Hitting a new 52-week high and helping the S&P 500 (SPX.X) stay marginally green is the HMO Index (HMO.X) 520 +1.12%. We're expecting some resistance to come into play for this sector near the 530 level, which would be a crossing point of our "rolled up" retracement and upward regression channel we've been following.
HMO Index Chart - Daily Interval
The HMO sector has been a "favorite" of ours for the past couple of months, and it looks to be a "favorite" of the MARKET's too. I'd expect some stocks that are near their 52-week highs in the sector like UNH, OHP, THC and some others to see some selling from profit takers in the not too distant future as the HMO.X nears the 530 level.
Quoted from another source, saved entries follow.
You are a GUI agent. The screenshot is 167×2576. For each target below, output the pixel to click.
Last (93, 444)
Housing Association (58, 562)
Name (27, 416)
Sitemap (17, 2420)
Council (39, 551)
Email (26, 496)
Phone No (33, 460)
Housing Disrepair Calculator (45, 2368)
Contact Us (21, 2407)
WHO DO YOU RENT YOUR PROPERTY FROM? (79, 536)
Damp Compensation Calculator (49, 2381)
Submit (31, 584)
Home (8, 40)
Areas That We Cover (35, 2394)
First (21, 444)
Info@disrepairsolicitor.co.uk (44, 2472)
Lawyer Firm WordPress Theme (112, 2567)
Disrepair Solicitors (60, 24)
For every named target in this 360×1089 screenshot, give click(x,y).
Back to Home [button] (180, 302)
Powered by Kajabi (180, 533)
This presents the opportunity for a trader/investor that is holding some of these names to write some out of the money (above current stock price) and generate a little dividend for their account.
Of course, the trader that does so, must be willing to sell the stock at the specified strike when expiration comes around (April 19th) should the stock close above that strike. You can always buy those calls back as the bulk of your underlying capital is what is most important, but selling out the money calls in a position is a way to either work down a cost basis in the underlying stock, or generate a "dividend" for your account. It's always nice to do it on a strong stock in a strong sector too. This often times increases the probability that the stock will find support on a profit-taking pullback.
Yesterday we talked about "correlating" some trades in bearishness found between software stocks and the GSO.X. Makes sense for bulls in the HMO's to do the same with their HMO stocks they've been buying from our commentary.